International career^{‡}
- 2010–2011: Canada U20 / 3 / (0)

= Roger Thompson (soccer) =

Canadian soccer player (born 1991)

Roger Thompson (born 19 December 1991) is a former professional soccer player who played as a centre-back. Born in Jamaica, he represented Canada at youth international level.

==Club career==
===Early career===
After moving to Canada, Thompson started playing soccer with Brampton East SC. He later played with Vaughan SC.

In 2009, he played 14 matches for the Graceland University, scoring three goals.

In 2010 he attended the University of Cincinnati and made 19 appearances for the Cincinnati Bearcats. In 2011 Thompson was able to play just three matches due to injury.

===Vasa IFK===
In early 2012 Thompson trained two weeks with Veikkausliiga club VPS Vaasa, but he wasn't signed. In April 2012 he signed a year-long contract with another Vaasa based club Vasa IFK. He played 21 matches for the team at the Finnish third tier Kakkonen.

===IFK Mariehamn===
In January 2013, Thompson was signed for two years by IFK Mariehamn.

===KSV Baunatal===
In November 2014, Thompson signed with German Regionalliga side KSV Baunatal.

===Trelleborgs FF===
In August 2015, Thompson signed with Swedish Division 1 club Trelleborgs FF and helped them earn promotion to the Superettan.

===Ljungskile SK===
In March 2017, Thompson signed with Swedish Division 1 club Ljungskile SK.

===York United FC===
Thompson signed with Canadian Premier League club York9 FC on 7 January 2019, which later became known as York United FC beginning in the 2021 season. He retired from the sport in December 2023.

==International career==
Thompson is eligible to represent Canada by naturalization and Jamaica by birth.

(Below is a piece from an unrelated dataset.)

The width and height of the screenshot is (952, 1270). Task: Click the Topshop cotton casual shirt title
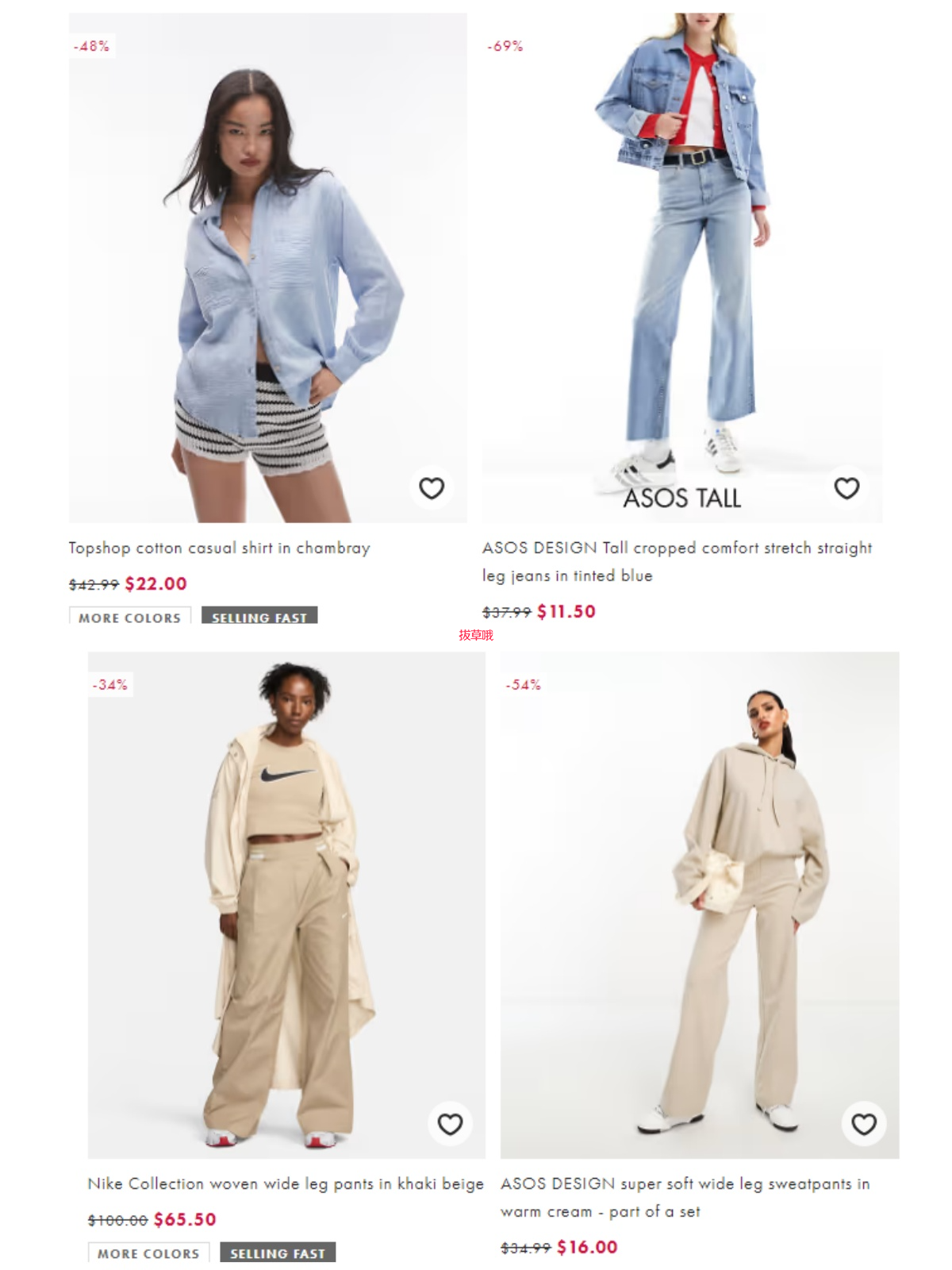pos(220,548)
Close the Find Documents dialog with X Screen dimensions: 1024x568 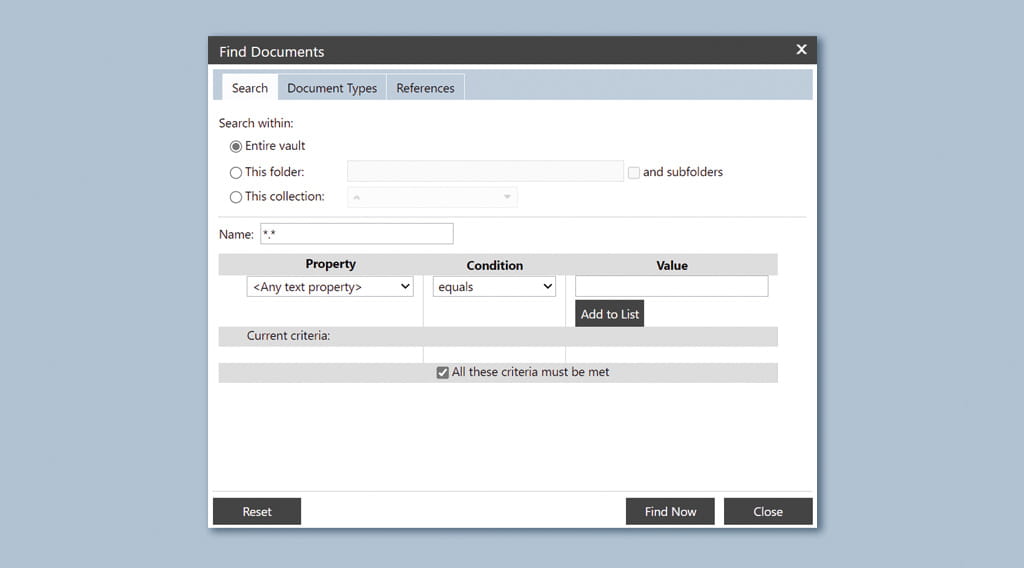point(801,50)
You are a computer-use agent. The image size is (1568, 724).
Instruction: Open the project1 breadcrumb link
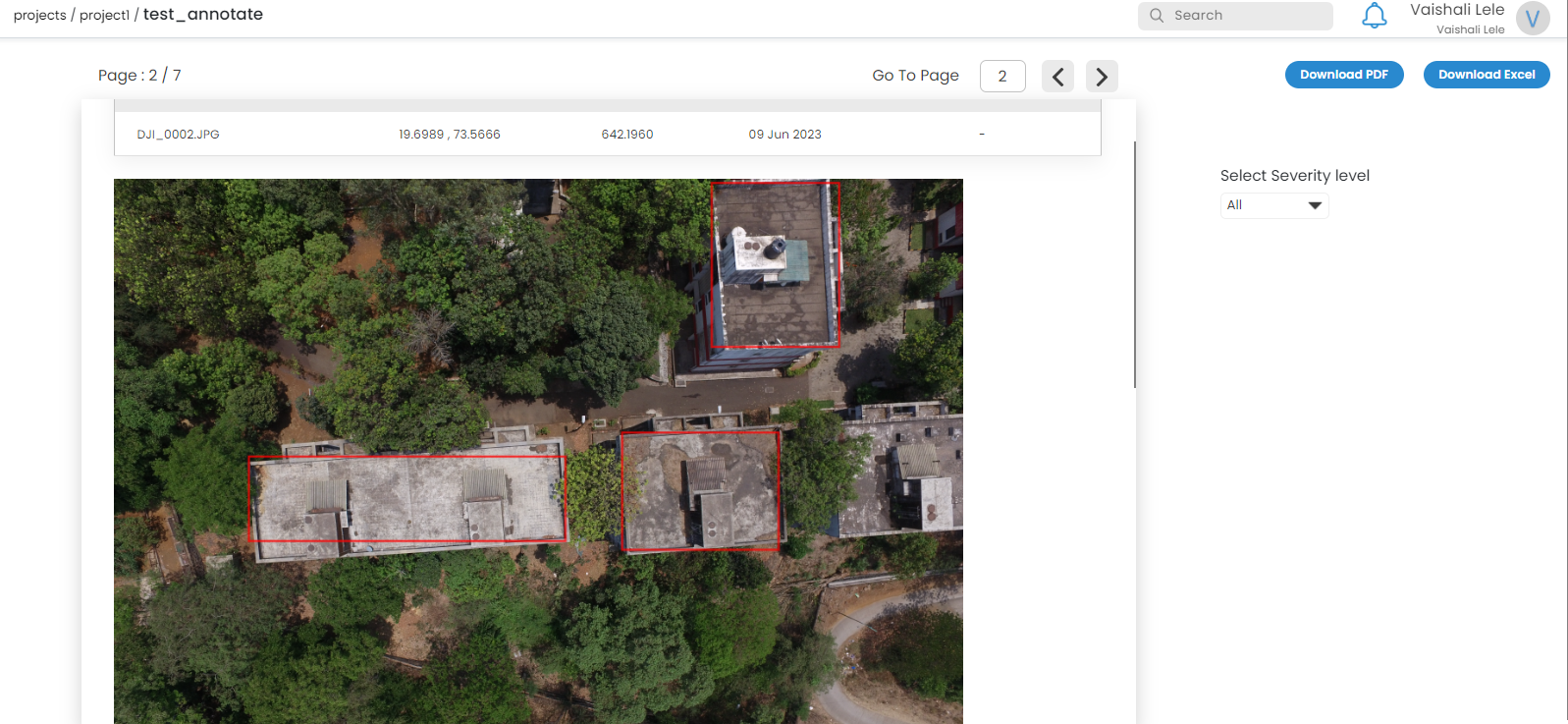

Thompson earned his first call-up to the Canada U-20 team for the 2010 COTIF Tournament. He participated in two more Canada U-20 camps before being named to Canada's squad for the 2011 CONCACAF U-20 Championship, where he made three appearances.

== Career statistics ==

Club: Division; Season; League; Domestic Cup; League Cup; Other; Total
Apps: Goals; Apps; Goals; Apps; Goals; Apps; Goals; Apps; Goals
Vasa IFK: Kakkonen; 2012; 21; 0; 0; 0; —; —; 21; 0
IFK Mariehamn: Veikkausliiga; 2013; 30; 0; 3; 0; 6; 1; 2; 0; 41; 1
2014: 20; 0; 2; 0; 4; 0; 0; 0; 26; 0
Total: 50; 0; 5; 0; 10; 1; 2; 0; 67; 1
KSV Baunatal: Regionalliga Südwest; 2014-2015; 12; 0; 0; 0; —; —; 12; 0
Trelleborgs FF: Södra; 2015; 9; 0; 0; 0; —; —; 9; 0
Superettan: 2016; 17; 0; 1; 0; —; —; 18; 0
Total: 26; 0; 1; 0; 0; 0; 0; 0; 27; 0
Ljungskile SK: Södra; 2017; 25; 0; 0; 0; —; —; 25; 0
Södra: 2018; 13; 0; 0; 0; —; —; 25; 0
Total: 38; 0; 0; 0; 0; 0; 0; 0; 38; 0
York United: Canadian Premier League; 2019; 10; 0; 2; 0; —; —; 12; 0
2020: 7; 0; —; —; —; 7; 0
2021: 9; 0; 1; 0; —; 0; 0; 10; 0
2022: 14; 0; 1; 1; —; —; 15; 1
2023: 15; 1; 1; 0; —; 0; 0; 16; 1
Total: 55; 1; 5; 1; 0; 0; 0; 0; 60; 2
Career total: 202; 1; 11; 1; 10; 1; 2; 0; 124; 3

==Personal life==
Thompson was born in Clarendon Parish, Jamaica to Jamaican parents and moved to Brampton, Ontario at the age of ten.